Data records:

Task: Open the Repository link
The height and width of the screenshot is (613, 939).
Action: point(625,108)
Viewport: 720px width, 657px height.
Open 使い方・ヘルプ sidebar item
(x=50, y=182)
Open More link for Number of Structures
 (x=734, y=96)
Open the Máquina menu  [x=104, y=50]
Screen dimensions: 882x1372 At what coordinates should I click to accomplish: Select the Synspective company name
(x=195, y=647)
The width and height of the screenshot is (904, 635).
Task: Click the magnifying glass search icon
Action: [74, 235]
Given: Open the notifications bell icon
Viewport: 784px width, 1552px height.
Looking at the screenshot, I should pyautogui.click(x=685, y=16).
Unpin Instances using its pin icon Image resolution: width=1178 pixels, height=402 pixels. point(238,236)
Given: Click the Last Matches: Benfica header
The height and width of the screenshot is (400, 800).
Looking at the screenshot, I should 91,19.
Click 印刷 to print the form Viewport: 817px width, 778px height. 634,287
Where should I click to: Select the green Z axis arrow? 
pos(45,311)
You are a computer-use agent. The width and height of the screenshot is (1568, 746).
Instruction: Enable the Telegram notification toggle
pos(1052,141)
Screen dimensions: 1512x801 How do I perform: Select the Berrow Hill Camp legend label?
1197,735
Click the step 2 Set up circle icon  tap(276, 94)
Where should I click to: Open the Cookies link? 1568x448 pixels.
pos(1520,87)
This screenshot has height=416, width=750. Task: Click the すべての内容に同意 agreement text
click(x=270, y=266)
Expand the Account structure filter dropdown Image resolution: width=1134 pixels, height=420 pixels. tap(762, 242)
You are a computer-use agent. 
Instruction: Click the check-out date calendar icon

_TASK OBJECTIVE_. Output the complete data verbatim.

_OUTPUT_.
Task: Open the Repository link
The height and width of the screenshot is (613, 939).
Action: point(625,108)
Viewport: 720px width, 657px height.
Open 使い方・ヘルプ sidebar item
(x=50, y=182)
Open More link for Number of Structures
 (x=734, y=96)
Open the Máquina menu  [x=104, y=50]
Screen dimensions: 882x1372 At what coordinates should I click to accomplish: Select the Synspective company name
(x=195, y=647)
The width and height of the screenshot is (904, 635).
Task: Click the magnifying glass search icon
Action: [74, 235]
Given: Open the notifications bell icon
Viewport: 784px width, 1552px height.
Looking at the screenshot, I should pyautogui.click(x=685, y=16).
Unpin Instances using its pin icon Image resolution: width=1178 pixels, height=402 pixels. point(238,236)
Given: Click the Last Matches: Benfica header
The height and width of the screenshot is (400, 800).
Looking at the screenshot, I should 91,19.
Click 印刷 to print the form Viewport: 817px width, 778px height. 634,287
Where should I click to: Select the green Z axis arrow? 
pos(45,311)
You are a computer-use agent. The width and height of the screenshot is (1568, 746).
Instruction: Enable the Telegram notification toggle
pos(1052,141)
Screen dimensions: 1512x801 How do I perform: Select the Berrow Hill Camp legend label?
1197,735
Click the step 2 Set up circle icon  tap(276, 94)
Where should I click to: Open the Cookies link? 1568x448 pixels.
pos(1520,87)
This screenshot has height=416, width=750. Task: Click the すべての内容に同意 agreement text
click(x=270, y=266)
Expand the Account structure filter dropdown Image resolution: width=1134 pixels, height=420 pixels. tap(762, 242)
You are a computer-use agent. 
Instruction: Click the check-out date calendar icon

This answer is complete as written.